[[ Document extract open ]]
I'm sat here in bed on my day off wearing my Liverpool shirt (It was his favourite team) and thinking of all the times I enjoyed and spent with my father. I try to think of the last words he said to me, or even the memory of the last time I actually saw him. It was a few days after my sisters 21'st birthday party and I went round to see him before coming back to Preston. We had a brew, with cream milk of course and were just talking in general about life. He was asking me about university and we were talking about the upcoming Olympics in London and I remember him saying "you know, if you had kept up with your running you would be there at your home games Stewart." I really was never ever even close to being at that level, but just remembering that he said that really made me smile because of how much my dad believed in me.
Just before throwing up after a race that summer.
My dad gave me a lift back over to Preston with my nephew Harrison in tow and that was the last time I saw him alive. My dad knew he was ill and so did I, so every time I saw him I would always make a point of telling him I loved him and giving him a big hug. He told me he loved me and to take care and that was the last time I spoke to him ever in person. Not long after he was taken into hospital and although I went to see him once, he wasn't awake or in a state to talk to me. He came out again and was back at home so I thought he would be fine, only to be rushed back in again a day or so later. I thought he would be ok, or maybe I was in denial that he wasn't going to be ok. I felt like if I didn't acknowledge he was that ill than he wouldn't die. I had spoke to my mum and sister that day and they both told me I couldn't ring him because he was a bit groggy etc so I sent him a text.
[[ Document extract closed ]]
[[ Information supplied open ]]
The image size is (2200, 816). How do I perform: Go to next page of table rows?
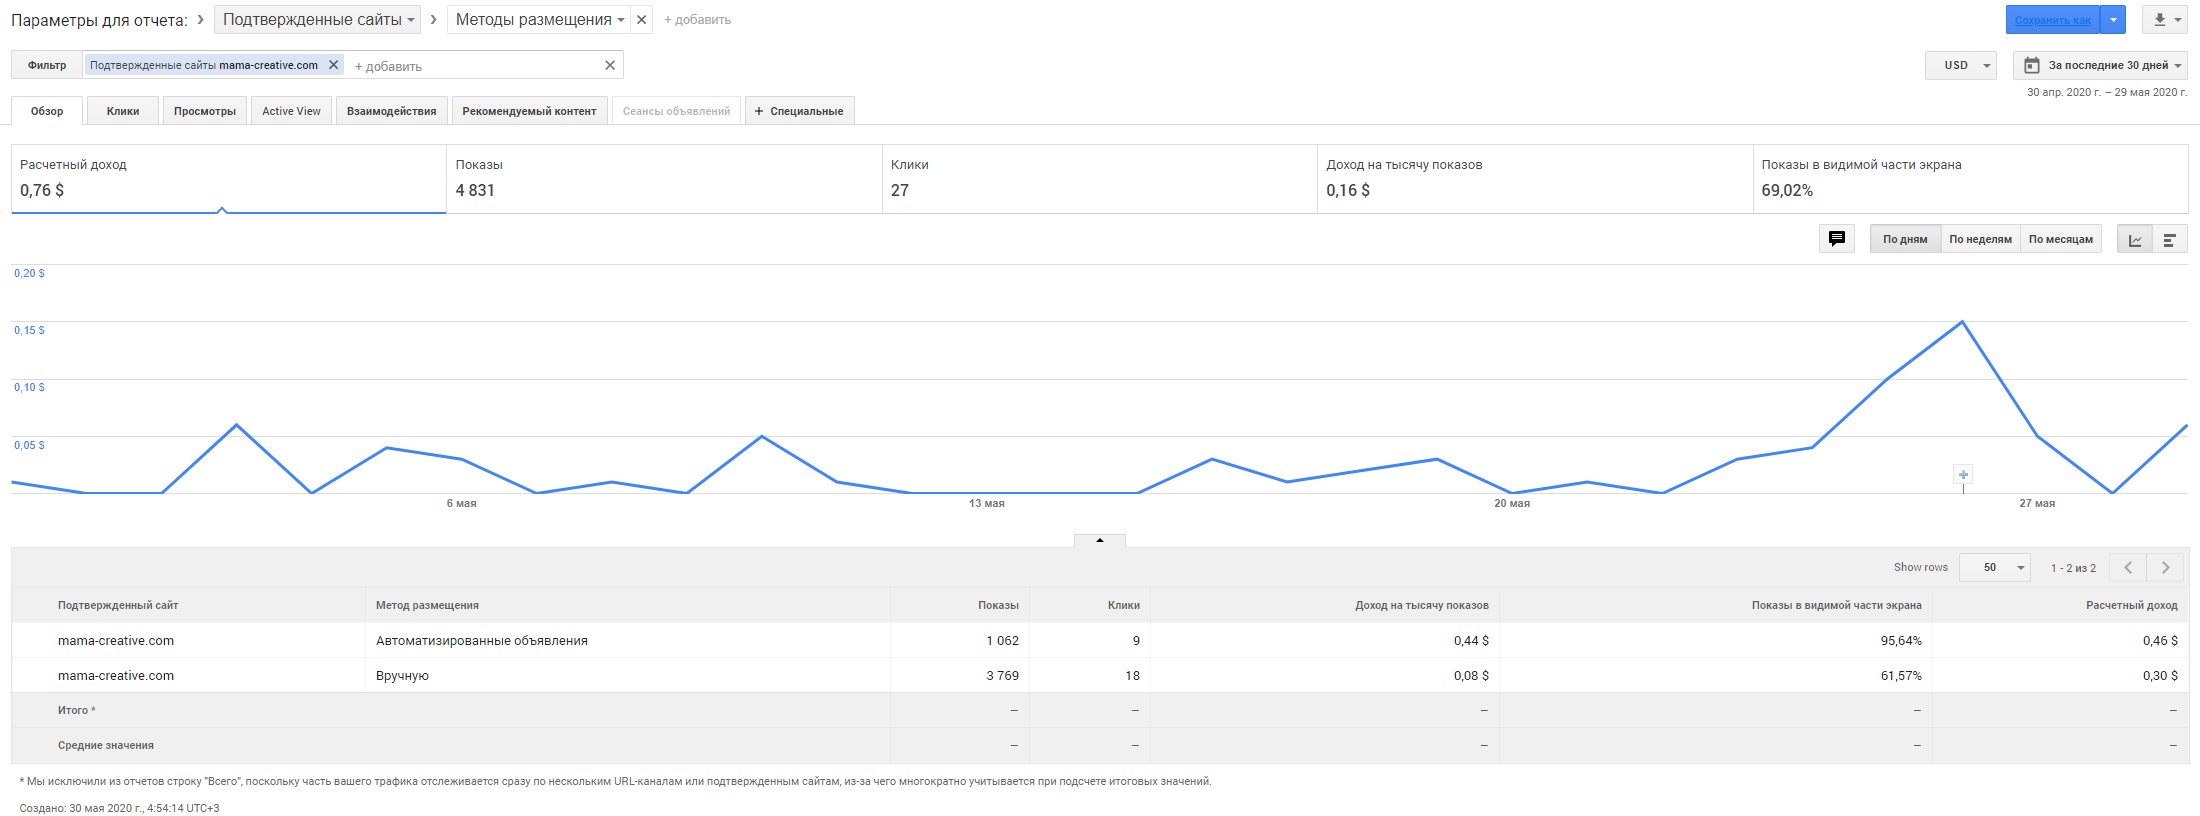pyautogui.click(x=2166, y=568)
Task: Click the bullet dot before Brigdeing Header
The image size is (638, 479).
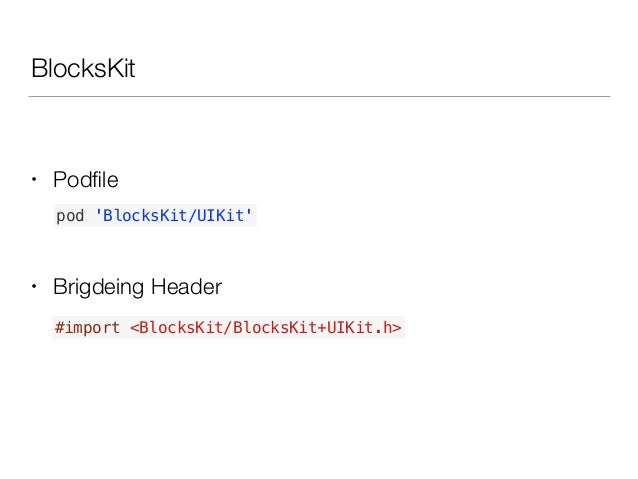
[[ Information supplied closed ]]
Prompt A: In the memoir about the writer's father, reproduce the passage that begins at the words "I'm sat here" and stops after "believed in me.", substituting "Everton" for "Liverpool".
Prompt B: Render this sentence from the memoir about the writer's father in Spanish: "My dad knew he was ill and so did I, so every time I saw him I would always make a point of telling him I loved him and giving him a big hug."
Prompt C: Continue the memoir about the writer's father, picking up after its final sentence.

Answer section A:
I'm sat here in bed on my day off wearing my Everton shirt (It was his favourite team) and thinking of all the times I enjoyed and spent with my father. I try to think of the last words he said to me, or even the memory of the last time I actually saw him. It was a few days after my sisters 21'st birthday party and I went round to see him before coming back to Preston. We had a brew, with cream milk of course and were just talking in general about life. He was asking me about university and we were talking about the upcoming Olympics in London and I remember him saying "you know, if you had kept up with your running you would be there at your home games Stewart." I really was never ever even close to being at that level, but just remembering that he said that really made me smile because of how much my dad believed in me.

Answer section B: Mi padre sabía que estaba enfermo y yo también, así que cada vez que lo veía siempre me aseguraba de decirle que lo quería y de darle un gran abrazo.

Answer section C:
My mum gave me the bad news several hours after I sent this and I really didn't believe her on the phone. I was just in a state of shock. I had to text and ring my brothers and sister just to make sure I wasn't dreaming or it wasn't a nightmare. Looking back, it makes me happy that our last exchange of words with each other are happy ones. My mum confirmed he managed to read my text and that makes me feel warm and happy that he did. I try to keep strong in the knowledge that I am carrying on my father's legacy and making a difference in this world no matter what I do.
We are all so busy sometimes in the modern world that we forget about what is really important to us. If the worst happened and somebody who you cared about right now died, what would be the last words you exchanged with them? Or how long ago would it have been since you spoke to them? Often we all take for granted the things or people that mean the most to us in our lives, but we would do well just to stop and acknowledge just how great these people are to us.